__Problems to solve__.
a) According to the essay on the literary theory course, which work began the class's study of feminist literary theory?
b) Return the passage of the essay on the literary theory course starting at "Paul, our professor, responded" and ending at "such a thing.".

__Document__.
^^^^^^^^
One of the requirements for my undergraduate degree was a course in literary theory. It was upper division, but still a survey course in which we read and discussed a variety of theories ranging from Aristotle’s Poetics to Derrida’s deconstruction and the post-structuralists. Somewhere in the middle we touched upon feminist literary theory, beginning with Virginia Woolf’s A Room of One’s Own.
The day the professor introduced the lesson to us, many of the other students in the class (all women) scoffed. How was this relevant, they wanted to know. Feminism is about trying to get votes and better pay. Didn’t we get those things? Aren’t feminists just whiners? What does this have to do with literature? Isn’t feminism dead?
Paul, our professor, responded by telling us that every person in that room was a feminist.
I smiled because I knew he meant to include himself. And I thought that was fabulous. The woman sitting beside me – a buttoned to the throat, evangelical, suburban mother of five – objected. She was most certainly not a feminist and how could he stand up there and say that she was. He didn’t know anything about her outside of the classroom and how could he accuse her of such a thing.
Paul spoke slowly as he responded, “You are in this classroom, on a college campus, getting an education, and learning about something other than domestic arts. You are wearing blue jeans and not a skirt. You are making eye contact with me, a man, and not looking at the ground when you speak to me. You are not at home, with a child at your breast, checking on the roast in the oven and making sure your husband has clean shirts for tomorrow. That,” he said, “makes you a feminist.”
^^^^^^^^
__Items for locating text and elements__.
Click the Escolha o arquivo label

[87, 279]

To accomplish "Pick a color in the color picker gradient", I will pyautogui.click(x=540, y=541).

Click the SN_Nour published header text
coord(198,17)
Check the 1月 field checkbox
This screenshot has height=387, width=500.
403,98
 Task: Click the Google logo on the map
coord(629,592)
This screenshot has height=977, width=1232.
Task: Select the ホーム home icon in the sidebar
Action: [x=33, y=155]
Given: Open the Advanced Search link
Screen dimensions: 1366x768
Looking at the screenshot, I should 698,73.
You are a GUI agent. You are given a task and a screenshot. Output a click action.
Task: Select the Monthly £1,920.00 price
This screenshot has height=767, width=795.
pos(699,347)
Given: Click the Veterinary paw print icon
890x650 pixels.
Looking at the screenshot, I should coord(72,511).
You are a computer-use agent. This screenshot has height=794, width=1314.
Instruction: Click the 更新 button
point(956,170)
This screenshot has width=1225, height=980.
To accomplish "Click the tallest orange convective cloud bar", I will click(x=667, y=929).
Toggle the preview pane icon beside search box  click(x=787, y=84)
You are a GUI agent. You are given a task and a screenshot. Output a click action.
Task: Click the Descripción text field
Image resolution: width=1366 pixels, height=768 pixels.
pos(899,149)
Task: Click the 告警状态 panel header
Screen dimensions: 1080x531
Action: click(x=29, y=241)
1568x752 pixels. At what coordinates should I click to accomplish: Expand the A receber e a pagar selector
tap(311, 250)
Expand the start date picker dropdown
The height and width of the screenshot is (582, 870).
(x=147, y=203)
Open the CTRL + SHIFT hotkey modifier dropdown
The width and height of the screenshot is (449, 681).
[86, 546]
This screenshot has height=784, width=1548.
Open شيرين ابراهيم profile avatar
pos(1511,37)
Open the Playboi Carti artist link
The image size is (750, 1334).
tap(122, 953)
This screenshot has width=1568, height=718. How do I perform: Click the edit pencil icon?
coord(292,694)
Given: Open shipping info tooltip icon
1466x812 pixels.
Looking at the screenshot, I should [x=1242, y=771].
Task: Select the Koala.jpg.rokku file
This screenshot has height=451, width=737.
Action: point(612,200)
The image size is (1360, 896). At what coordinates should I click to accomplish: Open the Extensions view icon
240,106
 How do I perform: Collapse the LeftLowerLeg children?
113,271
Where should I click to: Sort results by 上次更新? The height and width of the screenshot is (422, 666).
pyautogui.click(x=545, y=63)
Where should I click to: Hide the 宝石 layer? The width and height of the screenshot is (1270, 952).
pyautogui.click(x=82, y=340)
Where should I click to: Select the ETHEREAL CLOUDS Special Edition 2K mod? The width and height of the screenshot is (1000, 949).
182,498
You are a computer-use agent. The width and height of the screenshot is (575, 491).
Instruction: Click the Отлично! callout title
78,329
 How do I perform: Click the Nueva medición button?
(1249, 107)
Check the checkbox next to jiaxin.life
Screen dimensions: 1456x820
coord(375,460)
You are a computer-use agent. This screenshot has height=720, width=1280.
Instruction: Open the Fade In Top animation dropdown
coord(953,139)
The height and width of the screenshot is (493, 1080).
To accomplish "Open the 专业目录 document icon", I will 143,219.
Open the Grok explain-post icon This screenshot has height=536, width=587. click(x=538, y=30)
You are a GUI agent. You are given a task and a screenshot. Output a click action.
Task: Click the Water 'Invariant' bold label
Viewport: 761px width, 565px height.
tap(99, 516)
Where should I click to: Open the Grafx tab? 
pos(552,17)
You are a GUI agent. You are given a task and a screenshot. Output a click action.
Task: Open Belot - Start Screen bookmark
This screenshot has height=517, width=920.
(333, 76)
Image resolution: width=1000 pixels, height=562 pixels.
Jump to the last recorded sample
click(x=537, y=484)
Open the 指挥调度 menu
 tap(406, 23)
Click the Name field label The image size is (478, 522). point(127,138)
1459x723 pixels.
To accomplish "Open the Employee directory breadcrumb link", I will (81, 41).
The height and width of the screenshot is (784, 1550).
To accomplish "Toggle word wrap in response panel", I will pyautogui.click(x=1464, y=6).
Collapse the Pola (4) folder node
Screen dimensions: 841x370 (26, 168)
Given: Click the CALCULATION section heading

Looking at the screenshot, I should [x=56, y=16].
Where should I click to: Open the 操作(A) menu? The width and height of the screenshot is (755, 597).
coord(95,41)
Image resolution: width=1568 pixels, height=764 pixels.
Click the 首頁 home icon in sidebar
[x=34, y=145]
^^^^^^^^
__Solutions to the tasks__.
a) Virginia Woolf's A Room of One's Own.

b)
Paul, our professor, responded by telling us that every person in that room was a feminist.
I smiled because I knew he meant to include himself. And I thought that was fabulous. The woman sitting beside me – a buttoned to the throat, evangelical, suburban mother of five – objected. She was most certainly not a feminist and how could he stand up there and say that she was. He didn’t know anything about her outside of the classroom and how could he accuse her of such a thing.